● **Exercise description**:
In the records below, find the line containing "You are a GUI" and the line containing "Select the Program Files (x86) folder". Give again exactly those lines and every line between them, omitting the pictures.

═══ Exercise input ═══

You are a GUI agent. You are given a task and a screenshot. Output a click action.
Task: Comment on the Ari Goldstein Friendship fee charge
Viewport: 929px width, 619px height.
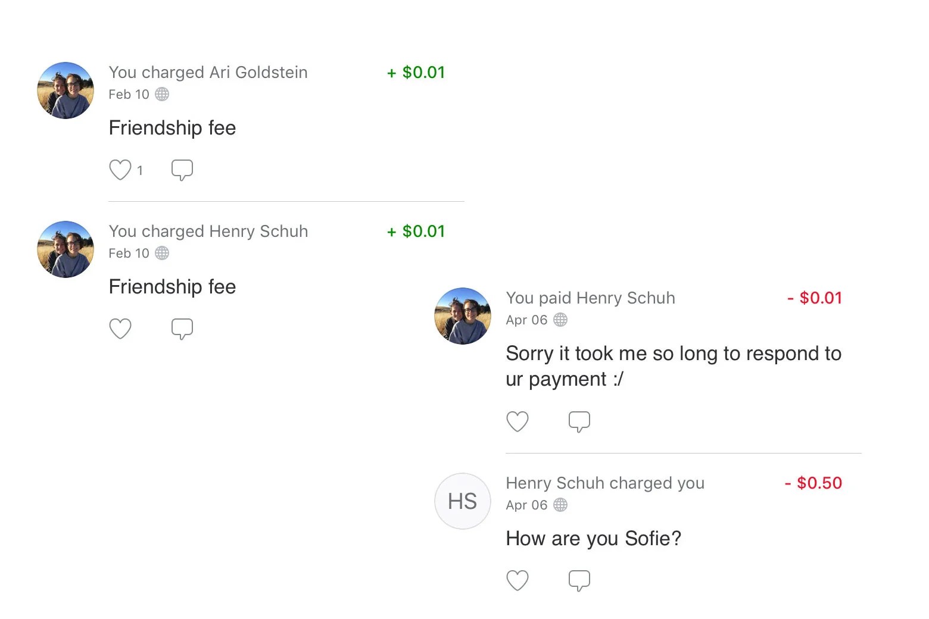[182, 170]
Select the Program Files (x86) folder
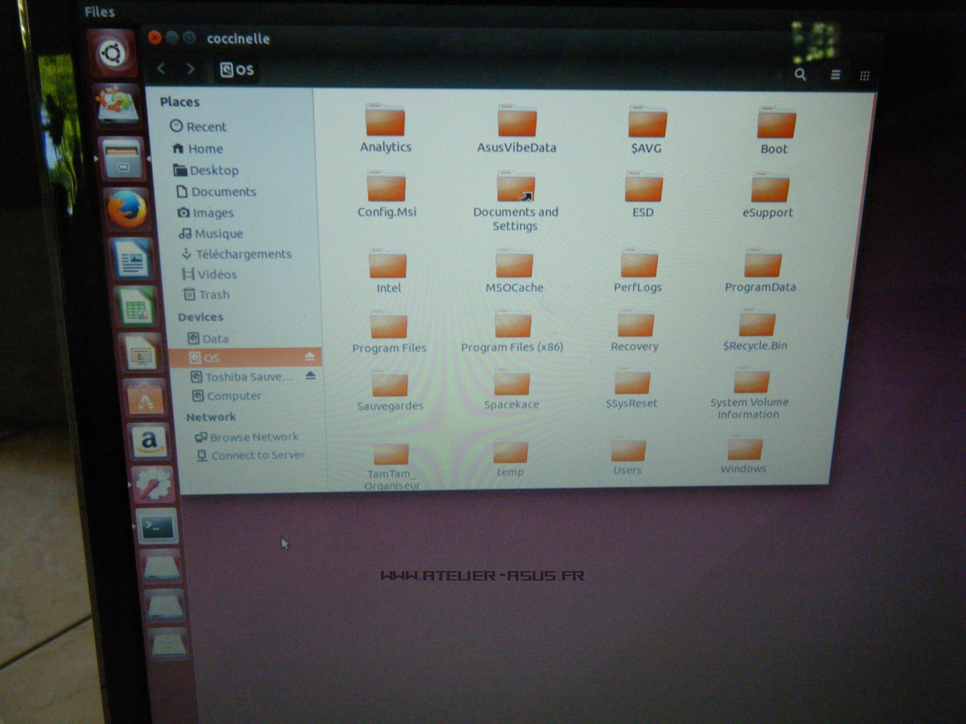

═══
═══ Exercise input ═══

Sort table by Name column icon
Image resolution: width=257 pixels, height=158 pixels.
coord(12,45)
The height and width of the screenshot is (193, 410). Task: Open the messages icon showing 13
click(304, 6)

═══

● **Result for this task**:
You are a GUI agent. You are given a task and a screenshot. Output a click action.
Task: Comment on the Ari Goldstein Friendship fee charge
Viewport: 929px width, 619px height.
[182, 170]
Select the Program Files (x86) folder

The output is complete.